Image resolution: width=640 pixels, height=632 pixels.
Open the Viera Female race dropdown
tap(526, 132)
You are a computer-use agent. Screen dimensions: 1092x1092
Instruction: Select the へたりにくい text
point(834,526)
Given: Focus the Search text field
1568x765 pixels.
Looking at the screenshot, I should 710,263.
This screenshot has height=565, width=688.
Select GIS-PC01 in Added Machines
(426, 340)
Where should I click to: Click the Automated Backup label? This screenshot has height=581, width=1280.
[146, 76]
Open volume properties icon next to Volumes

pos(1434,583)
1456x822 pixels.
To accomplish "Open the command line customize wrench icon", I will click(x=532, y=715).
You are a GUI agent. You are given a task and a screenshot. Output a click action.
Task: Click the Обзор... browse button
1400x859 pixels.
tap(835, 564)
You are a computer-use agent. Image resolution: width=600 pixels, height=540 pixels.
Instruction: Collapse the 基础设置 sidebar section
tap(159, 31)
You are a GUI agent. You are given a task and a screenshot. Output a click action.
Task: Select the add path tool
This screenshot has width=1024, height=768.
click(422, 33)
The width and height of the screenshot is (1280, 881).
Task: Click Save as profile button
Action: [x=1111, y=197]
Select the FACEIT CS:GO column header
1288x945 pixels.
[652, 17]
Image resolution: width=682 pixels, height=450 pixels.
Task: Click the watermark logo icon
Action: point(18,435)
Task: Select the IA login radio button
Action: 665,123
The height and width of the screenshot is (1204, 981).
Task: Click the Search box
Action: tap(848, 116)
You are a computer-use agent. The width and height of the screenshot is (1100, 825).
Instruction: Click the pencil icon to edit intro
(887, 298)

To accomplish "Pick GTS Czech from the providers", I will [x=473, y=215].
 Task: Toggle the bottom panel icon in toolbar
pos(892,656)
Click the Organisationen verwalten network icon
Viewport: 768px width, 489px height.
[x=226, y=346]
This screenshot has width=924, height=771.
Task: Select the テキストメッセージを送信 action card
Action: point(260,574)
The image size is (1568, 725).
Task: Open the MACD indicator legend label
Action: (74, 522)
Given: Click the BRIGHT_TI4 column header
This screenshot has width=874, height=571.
════════════════
◆ **Exercise aim**:
Repeat the material word for word, in full.

◆ **Solution to the problem**:
Image resolution: width=640 pixels, height=632 pixels.
Open the Viera Female race dropdown
tap(526, 132)
You are a computer-use agent. Screen dimensions: 1092x1092
Instruction: Select the へたりにくい text
point(834,526)
Given: Focus the Search text field
1568x765 pixels.
Looking at the screenshot, I should 710,263.
This screenshot has height=565, width=688.
Select GIS-PC01 in Added Machines
(426, 340)
Where should I click to: Click the Automated Backup label? This screenshot has height=581, width=1280.
[146, 76]
Open volume properties icon next to Volumes

pos(1434,583)
1456x822 pixels.
To accomplish "Open the command line customize wrench icon", I will click(x=532, y=715).
You are a GUI agent. You are given a task and a screenshot. Output a click action.
Task: Click the Обзор... browse button
1400x859 pixels.
tap(835, 564)
You are a computer-use agent. Image resolution: width=600 pixels, height=540 pixels.
Instruction: Collapse the 基础设置 sidebar section
tap(159, 31)
You are a GUI agent. You are given a task and a screenshot. Output a click action.
Task: Select the add path tool
This screenshot has width=1024, height=768.
click(422, 33)
The width and height of the screenshot is (1280, 881).
Task: Click Save as profile button
Action: [x=1111, y=197]
Select the FACEIT CS:GO column header
1288x945 pixels.
[652, 17]
Image resolution: width=682 pixels, height=450 pixels.
Task: Click the watermark logo icon
Action: point(18,435)
Task: Select the IA login radio button
Action: 665,123
The height and width of the screenshot is (1204, 981).
Task: Click the Search box
Action: tap(848, 116)
You are a computer-use agent. The width and height of the screenshot is (1100, 825).
Instruction: Click the pencil icon to edit intro
(887, 298)

To accomplish "Pick GTS Czech from the providers", I will [x=473, y=215].
 Task: Toggle the bottom panel icon in toolbar
pos(892,656)
Click the Organisationen verwalten network icon
Viewport: 768px width, 489px height.
[x=226, y=346]
This screenshot has width=924, height=771.
Task: Select the テキストメッセージを送信 action card
Action: point(260,574)
The image size is (1568, 725).
Task: Open the MACD indicator legend label
Action: (74, 522)
Given: Click the BRIGHT_TI4 column header
This screenshot has width=874, height=571.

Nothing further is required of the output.